La máquina, que tuvo un valor de 50 millones de pesos, fue financiada por el Plan de Consolidación y es la única máquina de producción agrícola que hay en kilómetros a la redonda.
“Este proyecto es una bendición de Dios. Tenemos muchas esperanzas en este proyecto. Esperamos que esto nos mejore la calidad de vida”, afirmó Martino Pérez, vicepresidente de Acción Comunal y vicepresidente de la Asociación de Productores Campesinos de El Saladito.
No obstante, los fracasos de cientos de proyectos productivos promovidos por el Estado en el Putumayo después de la erradicación, es el mayor temor que se cierne sobre este proyecto.
“Lo que ha pasado es que le han dado serrucho a los proyectos. Ha habido otros muy exagerados donde los dejan tirados, nadie responde y se convirtieron en problema. Por eso pedimos acompañamiento técnico. Que no nos dejen solos”, señaló Pérez.

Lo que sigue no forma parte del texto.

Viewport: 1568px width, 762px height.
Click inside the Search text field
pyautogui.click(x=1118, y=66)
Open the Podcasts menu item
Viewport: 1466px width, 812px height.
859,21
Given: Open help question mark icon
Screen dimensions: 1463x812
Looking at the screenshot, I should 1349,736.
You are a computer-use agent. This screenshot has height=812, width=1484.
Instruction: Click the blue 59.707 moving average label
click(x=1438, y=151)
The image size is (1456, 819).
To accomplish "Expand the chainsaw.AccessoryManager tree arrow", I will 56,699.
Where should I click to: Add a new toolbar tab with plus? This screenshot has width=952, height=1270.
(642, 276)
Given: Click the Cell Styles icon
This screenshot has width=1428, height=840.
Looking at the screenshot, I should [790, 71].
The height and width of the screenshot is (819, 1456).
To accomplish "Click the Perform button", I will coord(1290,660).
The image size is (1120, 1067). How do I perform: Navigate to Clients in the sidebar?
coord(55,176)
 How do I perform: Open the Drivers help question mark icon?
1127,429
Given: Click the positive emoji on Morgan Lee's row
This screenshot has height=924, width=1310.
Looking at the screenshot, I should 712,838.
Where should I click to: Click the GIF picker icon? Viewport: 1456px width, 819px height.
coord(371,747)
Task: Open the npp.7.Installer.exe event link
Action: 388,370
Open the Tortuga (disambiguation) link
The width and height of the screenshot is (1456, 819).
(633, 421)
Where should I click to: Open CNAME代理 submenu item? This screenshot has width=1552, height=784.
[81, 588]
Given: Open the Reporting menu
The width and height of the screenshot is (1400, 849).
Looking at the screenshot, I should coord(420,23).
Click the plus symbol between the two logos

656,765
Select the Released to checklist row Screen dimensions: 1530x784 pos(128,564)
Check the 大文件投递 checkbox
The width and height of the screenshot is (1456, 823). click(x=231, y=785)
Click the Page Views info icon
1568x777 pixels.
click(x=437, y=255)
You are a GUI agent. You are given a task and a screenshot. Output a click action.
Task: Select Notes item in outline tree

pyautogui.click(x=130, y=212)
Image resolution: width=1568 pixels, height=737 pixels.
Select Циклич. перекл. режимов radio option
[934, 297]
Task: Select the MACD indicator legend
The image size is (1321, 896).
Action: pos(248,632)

La lucha por mantenerse en la legalidad después de la bonanza de la coca, es el mayor reto que enfrentan hoy los campesinos de esta zona.
“Ese es un temor de muchos. Nosotros tenemos las cosas claras, pero vamos a agotar hasta los últimos recursos para que este proyecto tenga una salida. Tenemos claro que con ayuda o sin ayuda del Estado vamos a sacar esto adelante”, declaró Martino.
“Cuando una persona se retira de esta actividad, la persona se debe poner una meta de que podemos vivir de otra forma. Es muy difícil, hay muchas personas que salen de este sistema.Es algo en lo que uno entra fácil pero que es duro para salirse. Sostenerse es muy duro después de que la plata nos la ganábamos fácil. Yo ya me sostuve 12 años trabajando con lo legal y no voy a volver atrás”, sentenció.
De nuevo parte la flotilla hacia otro lugar recóndito del río Putumayo donde es esperada como la Navidad anticipada de cientos de familias que viven en sus riberas. Una presencia que pese a cientos de kilómetros de distancia, les hace sentir que pertenecen a un país.